Start Selected text
Newsgroups: misc.consumers.house
Subject: Re: Gutter Ice Control
Date: Wed, 4 Feb 2004 07:07:37 -0500

"v"  wrote in message
news:401ef773.4967964@news.verizon.net...
> On Sun, 1 Feb 2004 16:29:58 +0000 (UTC), someone wrote:
> >
> >In the US northern interior, depending on weather conditions,
> >ice buildup in gutters can lead to fascia and/or roof damage.
> >
> IMHO gutter ice rarely if ever causes roof damage. I also thik if it
> causes fascia damage, often it was because of some bad detail that let
> waer behind the fascia.  NOT to say that in winter anything like that
> is IM possible.  Just often lamed when really something else.
>
> What causes interior damage is ice dams on the roof itself.  I live in
> the Northeast and one year the gutter ice did build up much higher
> than the actual gutter, well upm onto the roof.  But unlike an actual
> ice dam it was flat on top, so no pool of liquid water behind it.
...
End Selected text
Start Raw data
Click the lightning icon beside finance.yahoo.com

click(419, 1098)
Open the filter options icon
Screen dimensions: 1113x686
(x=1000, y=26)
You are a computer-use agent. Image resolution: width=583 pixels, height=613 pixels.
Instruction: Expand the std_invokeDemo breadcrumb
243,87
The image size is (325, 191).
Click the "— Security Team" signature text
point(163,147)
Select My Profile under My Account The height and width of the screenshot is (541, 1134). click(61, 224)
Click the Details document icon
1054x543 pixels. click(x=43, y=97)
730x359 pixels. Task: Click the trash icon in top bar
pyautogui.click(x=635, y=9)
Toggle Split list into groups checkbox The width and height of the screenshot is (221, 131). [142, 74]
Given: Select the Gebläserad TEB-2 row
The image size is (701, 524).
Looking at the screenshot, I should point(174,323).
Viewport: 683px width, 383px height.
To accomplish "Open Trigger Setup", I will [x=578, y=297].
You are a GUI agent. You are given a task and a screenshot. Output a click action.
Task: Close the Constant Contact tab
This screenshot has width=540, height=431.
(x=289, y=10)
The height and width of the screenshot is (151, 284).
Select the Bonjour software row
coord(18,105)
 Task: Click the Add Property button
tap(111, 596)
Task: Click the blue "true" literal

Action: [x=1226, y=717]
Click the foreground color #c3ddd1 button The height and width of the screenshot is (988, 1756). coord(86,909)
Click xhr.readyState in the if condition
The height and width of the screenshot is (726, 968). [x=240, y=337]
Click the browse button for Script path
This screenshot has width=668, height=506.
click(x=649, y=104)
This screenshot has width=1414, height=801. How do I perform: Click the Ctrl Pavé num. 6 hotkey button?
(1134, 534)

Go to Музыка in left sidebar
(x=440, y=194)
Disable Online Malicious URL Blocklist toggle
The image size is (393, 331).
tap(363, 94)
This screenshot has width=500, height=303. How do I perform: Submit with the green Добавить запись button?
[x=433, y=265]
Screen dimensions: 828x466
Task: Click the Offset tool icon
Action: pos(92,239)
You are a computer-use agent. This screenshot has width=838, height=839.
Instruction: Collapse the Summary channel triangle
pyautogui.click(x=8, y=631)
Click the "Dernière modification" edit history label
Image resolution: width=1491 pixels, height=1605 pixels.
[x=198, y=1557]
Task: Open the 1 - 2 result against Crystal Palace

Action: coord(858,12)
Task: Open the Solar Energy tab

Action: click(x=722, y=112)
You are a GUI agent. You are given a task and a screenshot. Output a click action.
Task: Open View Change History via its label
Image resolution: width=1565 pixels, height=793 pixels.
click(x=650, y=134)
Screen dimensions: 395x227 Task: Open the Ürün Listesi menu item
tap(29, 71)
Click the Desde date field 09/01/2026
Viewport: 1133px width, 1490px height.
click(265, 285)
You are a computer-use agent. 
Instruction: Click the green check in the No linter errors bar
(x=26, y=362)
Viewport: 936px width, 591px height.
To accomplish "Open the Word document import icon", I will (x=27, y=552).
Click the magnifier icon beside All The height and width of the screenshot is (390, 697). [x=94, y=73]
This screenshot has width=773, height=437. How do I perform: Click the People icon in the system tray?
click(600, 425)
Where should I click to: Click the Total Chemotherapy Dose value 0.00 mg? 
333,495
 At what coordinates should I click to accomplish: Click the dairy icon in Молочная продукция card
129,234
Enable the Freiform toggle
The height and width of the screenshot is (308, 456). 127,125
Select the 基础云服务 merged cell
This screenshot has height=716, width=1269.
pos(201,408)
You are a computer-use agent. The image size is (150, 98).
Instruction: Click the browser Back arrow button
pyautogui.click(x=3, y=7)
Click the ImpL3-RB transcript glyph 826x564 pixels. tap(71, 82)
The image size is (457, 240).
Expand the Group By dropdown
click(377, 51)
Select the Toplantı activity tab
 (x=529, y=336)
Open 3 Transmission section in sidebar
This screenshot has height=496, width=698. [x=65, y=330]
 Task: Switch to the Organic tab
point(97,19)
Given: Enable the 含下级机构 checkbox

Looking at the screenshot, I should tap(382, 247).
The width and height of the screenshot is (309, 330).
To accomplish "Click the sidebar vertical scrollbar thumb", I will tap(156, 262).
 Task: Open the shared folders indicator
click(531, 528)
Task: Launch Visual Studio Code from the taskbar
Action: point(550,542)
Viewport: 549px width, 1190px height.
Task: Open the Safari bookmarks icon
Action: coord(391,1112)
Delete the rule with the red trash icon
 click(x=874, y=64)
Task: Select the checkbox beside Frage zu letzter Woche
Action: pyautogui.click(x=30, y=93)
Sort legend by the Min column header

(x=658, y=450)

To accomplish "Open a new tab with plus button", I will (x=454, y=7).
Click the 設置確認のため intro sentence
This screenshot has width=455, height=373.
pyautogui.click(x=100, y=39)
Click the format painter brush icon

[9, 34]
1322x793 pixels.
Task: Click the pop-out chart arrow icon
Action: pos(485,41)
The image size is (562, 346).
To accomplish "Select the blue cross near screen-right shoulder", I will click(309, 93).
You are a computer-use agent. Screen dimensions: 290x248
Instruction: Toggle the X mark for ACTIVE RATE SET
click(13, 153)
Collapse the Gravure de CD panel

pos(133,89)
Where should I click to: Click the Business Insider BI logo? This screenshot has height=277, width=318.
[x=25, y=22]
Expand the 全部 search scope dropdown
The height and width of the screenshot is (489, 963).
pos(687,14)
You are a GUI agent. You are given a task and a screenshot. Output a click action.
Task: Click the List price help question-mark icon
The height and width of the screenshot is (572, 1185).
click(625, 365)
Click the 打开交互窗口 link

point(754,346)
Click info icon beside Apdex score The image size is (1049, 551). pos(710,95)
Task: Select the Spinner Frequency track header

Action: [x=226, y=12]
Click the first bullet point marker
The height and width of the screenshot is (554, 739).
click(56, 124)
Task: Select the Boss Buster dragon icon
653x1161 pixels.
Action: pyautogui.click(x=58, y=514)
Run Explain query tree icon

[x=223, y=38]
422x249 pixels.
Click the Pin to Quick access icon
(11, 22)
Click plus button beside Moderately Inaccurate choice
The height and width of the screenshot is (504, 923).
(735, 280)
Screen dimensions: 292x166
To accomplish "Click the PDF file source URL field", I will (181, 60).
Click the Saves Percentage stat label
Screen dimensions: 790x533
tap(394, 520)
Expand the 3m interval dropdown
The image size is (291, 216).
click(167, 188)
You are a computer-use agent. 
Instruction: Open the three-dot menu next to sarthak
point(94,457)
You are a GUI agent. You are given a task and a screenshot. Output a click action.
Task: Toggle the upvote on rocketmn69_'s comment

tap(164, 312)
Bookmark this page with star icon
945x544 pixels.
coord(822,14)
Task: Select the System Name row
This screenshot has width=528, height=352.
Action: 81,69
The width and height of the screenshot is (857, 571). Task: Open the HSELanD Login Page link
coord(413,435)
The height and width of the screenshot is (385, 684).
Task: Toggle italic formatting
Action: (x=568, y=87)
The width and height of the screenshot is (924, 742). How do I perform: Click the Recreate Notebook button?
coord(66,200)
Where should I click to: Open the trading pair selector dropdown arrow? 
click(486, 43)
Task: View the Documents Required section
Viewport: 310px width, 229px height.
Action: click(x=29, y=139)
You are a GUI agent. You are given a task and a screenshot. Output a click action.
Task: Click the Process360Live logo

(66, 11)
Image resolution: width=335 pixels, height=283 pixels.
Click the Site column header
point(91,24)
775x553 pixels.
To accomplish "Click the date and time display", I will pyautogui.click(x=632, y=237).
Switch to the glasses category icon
End Raw data
- What to do:
1. In the newsgroup post on gutter ice, what does the writer say causes interior damage?
2. Can you continue the newsgroup post on gutter ice from the point where it stops?

- Responses for each task:
1. Ice dams on the roof itself.

2.
> BTW one of our commercial properties has heating able in the gutter
> itself.  That gutter still gets buildups sometimes.  Makes a tunnel
> right around the cable.  Once wrapped completely, it then builds up as
> if the cable wasn't there at all.


I've thought of having those cables installed in the spring.  The ice dams
on my house are driving me crazy; they keeping forming and cause flooding of
the adjacent walls/ceiling of the house even after we've tried all the usual
remedies--venting the attic really well, adding insulation on attic floor.
But heating cables add significant expensive.  I've heard that some people
just get rid of the gutters altogether.  Is there any significant drawback
to this?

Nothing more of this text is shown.